START Dataset excerpts

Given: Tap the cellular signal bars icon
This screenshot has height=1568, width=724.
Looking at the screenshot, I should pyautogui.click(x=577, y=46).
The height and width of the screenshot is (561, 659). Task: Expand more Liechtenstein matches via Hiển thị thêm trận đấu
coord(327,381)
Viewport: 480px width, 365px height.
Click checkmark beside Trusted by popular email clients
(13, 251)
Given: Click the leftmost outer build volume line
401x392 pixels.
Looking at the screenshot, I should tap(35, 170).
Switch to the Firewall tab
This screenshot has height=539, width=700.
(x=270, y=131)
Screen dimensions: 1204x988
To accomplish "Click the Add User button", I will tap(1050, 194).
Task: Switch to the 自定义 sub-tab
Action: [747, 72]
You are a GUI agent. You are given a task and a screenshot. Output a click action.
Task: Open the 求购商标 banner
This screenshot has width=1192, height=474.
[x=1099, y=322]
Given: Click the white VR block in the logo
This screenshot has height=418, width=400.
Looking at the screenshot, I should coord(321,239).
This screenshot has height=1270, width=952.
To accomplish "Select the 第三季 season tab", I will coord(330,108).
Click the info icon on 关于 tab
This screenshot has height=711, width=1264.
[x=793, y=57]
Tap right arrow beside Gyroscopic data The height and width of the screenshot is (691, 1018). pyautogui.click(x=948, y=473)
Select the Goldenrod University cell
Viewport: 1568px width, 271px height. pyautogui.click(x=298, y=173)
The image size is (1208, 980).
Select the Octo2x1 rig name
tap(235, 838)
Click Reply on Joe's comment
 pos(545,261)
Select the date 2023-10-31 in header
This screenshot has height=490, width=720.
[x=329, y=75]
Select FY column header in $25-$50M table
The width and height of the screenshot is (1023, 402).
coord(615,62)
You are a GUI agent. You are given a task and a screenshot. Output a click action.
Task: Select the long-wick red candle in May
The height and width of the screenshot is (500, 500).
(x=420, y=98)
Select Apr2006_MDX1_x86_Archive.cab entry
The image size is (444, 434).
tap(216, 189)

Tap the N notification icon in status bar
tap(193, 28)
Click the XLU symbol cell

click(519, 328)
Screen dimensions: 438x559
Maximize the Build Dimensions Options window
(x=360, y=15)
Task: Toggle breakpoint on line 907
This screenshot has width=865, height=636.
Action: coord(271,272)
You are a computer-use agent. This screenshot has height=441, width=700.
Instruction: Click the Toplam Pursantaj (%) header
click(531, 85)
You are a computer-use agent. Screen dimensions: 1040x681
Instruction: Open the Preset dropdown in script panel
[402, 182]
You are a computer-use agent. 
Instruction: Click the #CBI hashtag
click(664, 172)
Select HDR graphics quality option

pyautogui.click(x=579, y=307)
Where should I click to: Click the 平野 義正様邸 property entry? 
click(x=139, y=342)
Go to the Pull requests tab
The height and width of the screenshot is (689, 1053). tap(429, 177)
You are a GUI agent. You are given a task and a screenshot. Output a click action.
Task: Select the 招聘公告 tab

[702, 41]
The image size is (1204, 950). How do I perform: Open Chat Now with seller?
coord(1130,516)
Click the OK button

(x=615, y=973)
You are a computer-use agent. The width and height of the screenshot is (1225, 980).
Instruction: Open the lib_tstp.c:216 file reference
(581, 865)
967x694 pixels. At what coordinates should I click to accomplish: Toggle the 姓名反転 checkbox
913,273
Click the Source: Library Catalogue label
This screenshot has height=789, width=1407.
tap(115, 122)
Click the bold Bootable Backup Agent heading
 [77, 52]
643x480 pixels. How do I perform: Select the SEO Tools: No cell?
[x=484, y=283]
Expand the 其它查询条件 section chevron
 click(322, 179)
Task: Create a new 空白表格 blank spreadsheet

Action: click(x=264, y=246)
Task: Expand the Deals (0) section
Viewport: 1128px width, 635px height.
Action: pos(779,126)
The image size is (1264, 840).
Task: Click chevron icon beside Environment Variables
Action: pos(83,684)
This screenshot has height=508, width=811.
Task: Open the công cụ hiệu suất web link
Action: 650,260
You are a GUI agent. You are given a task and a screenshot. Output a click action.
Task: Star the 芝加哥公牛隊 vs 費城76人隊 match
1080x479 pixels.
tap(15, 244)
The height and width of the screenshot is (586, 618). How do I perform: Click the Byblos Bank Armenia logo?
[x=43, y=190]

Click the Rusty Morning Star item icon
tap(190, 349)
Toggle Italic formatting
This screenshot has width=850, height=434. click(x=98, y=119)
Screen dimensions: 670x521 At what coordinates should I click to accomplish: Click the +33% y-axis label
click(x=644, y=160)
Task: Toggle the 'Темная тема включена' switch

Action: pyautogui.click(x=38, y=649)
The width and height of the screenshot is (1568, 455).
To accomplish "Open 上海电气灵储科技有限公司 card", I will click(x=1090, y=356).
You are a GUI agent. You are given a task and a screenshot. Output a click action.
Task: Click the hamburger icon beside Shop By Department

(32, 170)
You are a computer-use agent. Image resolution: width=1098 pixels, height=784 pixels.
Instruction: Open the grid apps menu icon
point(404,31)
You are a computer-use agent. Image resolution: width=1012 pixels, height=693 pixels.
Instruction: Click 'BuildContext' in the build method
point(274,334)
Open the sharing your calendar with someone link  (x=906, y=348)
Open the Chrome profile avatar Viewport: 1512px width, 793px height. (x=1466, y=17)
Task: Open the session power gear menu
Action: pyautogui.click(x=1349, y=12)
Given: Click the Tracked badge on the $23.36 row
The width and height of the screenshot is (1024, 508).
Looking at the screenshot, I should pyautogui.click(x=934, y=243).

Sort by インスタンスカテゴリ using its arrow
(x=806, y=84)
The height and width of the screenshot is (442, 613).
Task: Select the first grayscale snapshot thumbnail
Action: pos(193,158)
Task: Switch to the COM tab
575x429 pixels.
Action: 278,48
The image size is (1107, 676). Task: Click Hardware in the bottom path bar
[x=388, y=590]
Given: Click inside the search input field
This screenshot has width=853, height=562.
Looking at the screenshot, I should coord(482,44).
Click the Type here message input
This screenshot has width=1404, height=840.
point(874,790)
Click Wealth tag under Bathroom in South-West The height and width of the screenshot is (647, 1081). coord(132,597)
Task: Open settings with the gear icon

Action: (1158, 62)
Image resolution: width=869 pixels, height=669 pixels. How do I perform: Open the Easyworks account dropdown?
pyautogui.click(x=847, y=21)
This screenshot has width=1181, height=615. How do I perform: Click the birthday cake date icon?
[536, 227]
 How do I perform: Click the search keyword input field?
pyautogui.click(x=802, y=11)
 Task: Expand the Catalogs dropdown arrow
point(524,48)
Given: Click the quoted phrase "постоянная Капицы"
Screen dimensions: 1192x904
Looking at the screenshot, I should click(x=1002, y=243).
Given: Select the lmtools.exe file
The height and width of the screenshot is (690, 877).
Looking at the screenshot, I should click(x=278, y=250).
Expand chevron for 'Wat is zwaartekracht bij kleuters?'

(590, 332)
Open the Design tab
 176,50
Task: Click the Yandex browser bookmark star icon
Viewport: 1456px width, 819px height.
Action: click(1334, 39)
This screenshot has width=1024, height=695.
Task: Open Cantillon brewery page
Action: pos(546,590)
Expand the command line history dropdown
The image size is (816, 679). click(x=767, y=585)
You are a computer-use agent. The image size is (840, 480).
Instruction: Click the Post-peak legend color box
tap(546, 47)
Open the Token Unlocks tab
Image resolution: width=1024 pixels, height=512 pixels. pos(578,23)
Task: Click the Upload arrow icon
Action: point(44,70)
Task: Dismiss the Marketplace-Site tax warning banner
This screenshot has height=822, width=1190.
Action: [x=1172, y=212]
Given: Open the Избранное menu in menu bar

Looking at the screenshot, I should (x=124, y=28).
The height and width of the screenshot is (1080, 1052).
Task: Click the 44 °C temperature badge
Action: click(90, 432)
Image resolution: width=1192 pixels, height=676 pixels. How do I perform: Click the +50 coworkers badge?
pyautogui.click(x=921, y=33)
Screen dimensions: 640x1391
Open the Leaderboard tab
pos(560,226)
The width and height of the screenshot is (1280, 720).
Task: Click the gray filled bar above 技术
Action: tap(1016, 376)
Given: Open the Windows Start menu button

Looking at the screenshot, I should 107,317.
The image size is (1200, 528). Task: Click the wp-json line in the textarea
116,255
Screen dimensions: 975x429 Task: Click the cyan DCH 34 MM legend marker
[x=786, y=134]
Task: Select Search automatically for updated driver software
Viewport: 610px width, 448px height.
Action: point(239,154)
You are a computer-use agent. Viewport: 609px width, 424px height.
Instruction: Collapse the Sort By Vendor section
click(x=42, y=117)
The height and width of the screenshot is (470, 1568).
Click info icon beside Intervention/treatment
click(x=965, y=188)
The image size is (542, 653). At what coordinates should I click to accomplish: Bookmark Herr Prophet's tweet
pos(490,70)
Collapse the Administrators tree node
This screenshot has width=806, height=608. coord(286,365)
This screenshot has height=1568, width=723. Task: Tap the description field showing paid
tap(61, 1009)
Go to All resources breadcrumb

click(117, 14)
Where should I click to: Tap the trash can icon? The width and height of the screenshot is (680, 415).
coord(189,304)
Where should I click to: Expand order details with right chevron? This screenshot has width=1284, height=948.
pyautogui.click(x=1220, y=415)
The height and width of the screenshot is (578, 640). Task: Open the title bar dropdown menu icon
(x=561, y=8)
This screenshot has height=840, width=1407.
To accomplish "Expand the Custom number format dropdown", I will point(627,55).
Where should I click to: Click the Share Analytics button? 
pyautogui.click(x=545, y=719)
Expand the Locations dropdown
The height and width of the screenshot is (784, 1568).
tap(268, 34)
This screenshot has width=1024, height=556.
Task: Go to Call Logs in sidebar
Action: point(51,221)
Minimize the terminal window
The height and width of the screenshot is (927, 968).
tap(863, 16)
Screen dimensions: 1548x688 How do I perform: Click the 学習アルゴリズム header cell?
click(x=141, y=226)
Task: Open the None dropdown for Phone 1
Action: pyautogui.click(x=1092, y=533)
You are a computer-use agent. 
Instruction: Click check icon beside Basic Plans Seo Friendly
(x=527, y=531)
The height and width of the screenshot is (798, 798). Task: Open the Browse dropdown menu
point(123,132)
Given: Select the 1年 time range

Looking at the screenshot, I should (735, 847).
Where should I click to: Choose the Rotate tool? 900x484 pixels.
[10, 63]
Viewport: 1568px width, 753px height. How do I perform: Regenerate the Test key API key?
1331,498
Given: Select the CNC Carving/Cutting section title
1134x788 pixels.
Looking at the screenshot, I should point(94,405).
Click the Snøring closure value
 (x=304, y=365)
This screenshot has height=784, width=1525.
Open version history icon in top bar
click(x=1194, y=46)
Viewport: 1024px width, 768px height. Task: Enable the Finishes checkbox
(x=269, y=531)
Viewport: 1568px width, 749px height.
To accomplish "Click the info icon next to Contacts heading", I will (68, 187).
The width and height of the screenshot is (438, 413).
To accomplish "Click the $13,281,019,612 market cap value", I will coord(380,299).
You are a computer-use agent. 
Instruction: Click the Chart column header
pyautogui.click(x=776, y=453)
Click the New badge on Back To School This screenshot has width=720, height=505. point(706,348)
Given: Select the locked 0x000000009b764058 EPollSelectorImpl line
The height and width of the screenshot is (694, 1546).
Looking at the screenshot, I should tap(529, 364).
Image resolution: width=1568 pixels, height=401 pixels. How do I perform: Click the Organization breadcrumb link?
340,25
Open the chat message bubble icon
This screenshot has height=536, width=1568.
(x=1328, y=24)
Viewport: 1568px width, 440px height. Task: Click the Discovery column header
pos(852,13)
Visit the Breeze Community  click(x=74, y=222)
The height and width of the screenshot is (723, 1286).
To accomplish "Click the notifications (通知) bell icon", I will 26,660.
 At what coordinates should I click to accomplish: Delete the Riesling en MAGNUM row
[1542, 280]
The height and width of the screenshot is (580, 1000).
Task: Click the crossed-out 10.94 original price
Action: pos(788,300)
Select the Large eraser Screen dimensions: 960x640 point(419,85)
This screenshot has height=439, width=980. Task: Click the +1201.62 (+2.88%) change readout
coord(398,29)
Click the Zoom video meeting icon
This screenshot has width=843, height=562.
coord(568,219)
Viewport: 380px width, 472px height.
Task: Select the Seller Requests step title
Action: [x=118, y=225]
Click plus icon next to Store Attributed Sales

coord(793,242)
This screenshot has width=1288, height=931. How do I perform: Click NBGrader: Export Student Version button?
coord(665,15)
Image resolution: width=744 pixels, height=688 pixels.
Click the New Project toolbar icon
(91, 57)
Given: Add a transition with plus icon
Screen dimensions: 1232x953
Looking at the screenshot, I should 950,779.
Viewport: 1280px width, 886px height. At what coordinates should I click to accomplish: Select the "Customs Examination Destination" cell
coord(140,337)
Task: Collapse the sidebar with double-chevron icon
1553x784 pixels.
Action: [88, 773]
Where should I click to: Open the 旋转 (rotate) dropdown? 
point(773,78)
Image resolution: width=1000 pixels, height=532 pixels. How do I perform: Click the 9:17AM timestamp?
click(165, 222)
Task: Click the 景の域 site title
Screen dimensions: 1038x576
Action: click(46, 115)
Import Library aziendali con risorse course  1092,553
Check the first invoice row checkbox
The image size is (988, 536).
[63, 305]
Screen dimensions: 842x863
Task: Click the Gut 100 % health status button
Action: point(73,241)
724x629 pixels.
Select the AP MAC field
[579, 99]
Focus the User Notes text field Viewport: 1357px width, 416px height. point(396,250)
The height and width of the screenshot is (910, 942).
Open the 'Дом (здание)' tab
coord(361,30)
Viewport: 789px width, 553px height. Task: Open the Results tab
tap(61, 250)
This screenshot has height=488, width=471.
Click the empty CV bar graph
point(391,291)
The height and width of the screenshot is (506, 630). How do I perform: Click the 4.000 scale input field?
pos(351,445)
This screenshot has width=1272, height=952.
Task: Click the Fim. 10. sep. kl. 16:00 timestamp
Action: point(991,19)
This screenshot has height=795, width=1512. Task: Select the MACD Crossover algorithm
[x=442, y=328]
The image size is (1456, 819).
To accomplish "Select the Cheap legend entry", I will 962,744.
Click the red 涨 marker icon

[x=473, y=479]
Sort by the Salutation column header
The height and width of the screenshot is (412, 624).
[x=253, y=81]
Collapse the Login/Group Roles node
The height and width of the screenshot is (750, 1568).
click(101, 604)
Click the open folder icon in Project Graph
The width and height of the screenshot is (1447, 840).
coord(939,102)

END Dataset excerpts

**Exercise brief:** Search the entries for the word "banner". Copy each line where it appears.

**Response for this exercise:**
Task: Open the 求购商标 banner
Task: Dismiss the Marketplace-Site tax warning banner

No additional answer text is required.